Most American holidays look back: a day denotes a happening, or, a date marks a birthday or beginning. Though today – Martin Luther King, Jr. Day – was chosen because of proximity to his b’day (January 15), the focus of the day is far more forward than past.
Dr. King’s most historic manifesto was his address to 250,000 people assembled in front of the Lincoln Memorial on August 28th, 1963. That message – given the title, “I Have a Dream” from the closing refrain – has been ranked the most important American speech of the 20th Century. His grand conclusion:
“And when this happens, and when we allow freedom ring, when we let it ring from every village and every hamlet, from every state and every city, we will be able to speed up that day when all of God’s children, black men and white men, Jews and Gentiles, Protestants and Catholics, will be able to join hands and sing in the words of the old Negro spiritual: Free at last! Free at last! Thank God Almighty, we are free at last!”
King’s vision – his dream (every leader has one) – was not a day when differences wouldn’t exist; his view of the future anticipated a new era when those differences wouldn’t matter. For Dr. King, the world – his world – was separated by categories that were secondary when measured against the primary qualifier: freedom. To be free would mean that the lines between people that had become chasms and bred chaos would be bridged by the superior status of true freedom: not dismissing definitional individuality, but embracing those facets of fascination in a day still future when those peculiarities would be celebrated instead of separated.
Will that day ever come?
We long for it: in this country, on this planet, in our lifetime. It’s a goal that brings some people together, arm-in-arm… and causes others to take up arms to deny the dream. Wars wage today, with that concept as the point of conflict. There is, however, hope on history’s horizon.

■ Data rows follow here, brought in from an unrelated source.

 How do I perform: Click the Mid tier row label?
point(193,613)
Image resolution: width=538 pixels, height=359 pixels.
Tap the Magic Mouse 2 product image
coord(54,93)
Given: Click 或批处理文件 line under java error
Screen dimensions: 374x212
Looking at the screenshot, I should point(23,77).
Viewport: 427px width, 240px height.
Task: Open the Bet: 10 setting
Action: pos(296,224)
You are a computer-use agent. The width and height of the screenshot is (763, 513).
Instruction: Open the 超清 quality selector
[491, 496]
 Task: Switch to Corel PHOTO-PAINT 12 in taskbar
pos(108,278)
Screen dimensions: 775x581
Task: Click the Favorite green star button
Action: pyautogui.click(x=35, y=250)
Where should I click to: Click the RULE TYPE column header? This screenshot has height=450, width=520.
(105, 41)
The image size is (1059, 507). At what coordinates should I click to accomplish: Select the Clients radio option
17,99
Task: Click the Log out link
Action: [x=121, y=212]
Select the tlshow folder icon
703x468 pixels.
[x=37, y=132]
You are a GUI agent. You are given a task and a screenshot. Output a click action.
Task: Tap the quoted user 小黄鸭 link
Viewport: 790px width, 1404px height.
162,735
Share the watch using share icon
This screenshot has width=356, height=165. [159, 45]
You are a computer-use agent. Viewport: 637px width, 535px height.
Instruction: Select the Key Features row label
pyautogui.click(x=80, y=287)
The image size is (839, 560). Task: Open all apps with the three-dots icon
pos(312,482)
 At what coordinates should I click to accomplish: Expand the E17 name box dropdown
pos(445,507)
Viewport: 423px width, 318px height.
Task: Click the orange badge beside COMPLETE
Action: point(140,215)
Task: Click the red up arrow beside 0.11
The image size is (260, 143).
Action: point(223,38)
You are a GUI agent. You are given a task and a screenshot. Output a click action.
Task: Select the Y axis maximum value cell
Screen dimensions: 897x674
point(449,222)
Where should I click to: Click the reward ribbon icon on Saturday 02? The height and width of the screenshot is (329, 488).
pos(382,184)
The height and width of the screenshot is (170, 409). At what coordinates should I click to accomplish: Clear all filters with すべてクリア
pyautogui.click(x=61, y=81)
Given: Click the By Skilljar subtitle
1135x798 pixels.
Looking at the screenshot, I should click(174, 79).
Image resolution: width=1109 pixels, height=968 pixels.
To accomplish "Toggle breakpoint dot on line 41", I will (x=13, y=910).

John the Apostle was allowed to see into the future, into the Reign of King Jesus. The Revelation he had of our coming days tells us that Martin Luther King, Jr.’s dream would be fulfilled:
And they sang a new song, saying: “You are worthy to take the scroll and to open its seals, because you were slain, and with your blood you purchased for God persons from every tribe and language and people and nation. You have made them to be a kingdom and priests to serve our God, and they will reign on the earth.” (5:9-10)
After this I looked, and there before me was a great multitude that no one could count, from every nation, tribe, people and language, standing before the throne and before the Lamb. They were wearing white robes and were holding palm branches in their hands And they cried out in a loud voice: “Salvation belongs to our God, who sits on the throne, and to the Lamb.” (7:9-10)
They held harps given them by God and sang the song of God’s servant Moses and of the Lamb: “Great and marvelous are your deeds, Lord God Almighty. Just and true are your ways, King of the nations. Who will not fear you, Lord, and bring glory to your name? For you alone are holy. All nations will come and worship before you, for your righteous acts have been revealed.” (15:2-4)
Before the throne of God – in Heaven’s Kingdom – differences of tribe and language and race and culture will not disappear… but will inform the richness of redemption, when men and women whose eternal status will be anchored by their place among the saved, and the mission launched by Jesus designed to populate His eternal domain with people from every corner – and, tribal group – of human existence.
Free at last; thank God Almighty, (we will be) free at last…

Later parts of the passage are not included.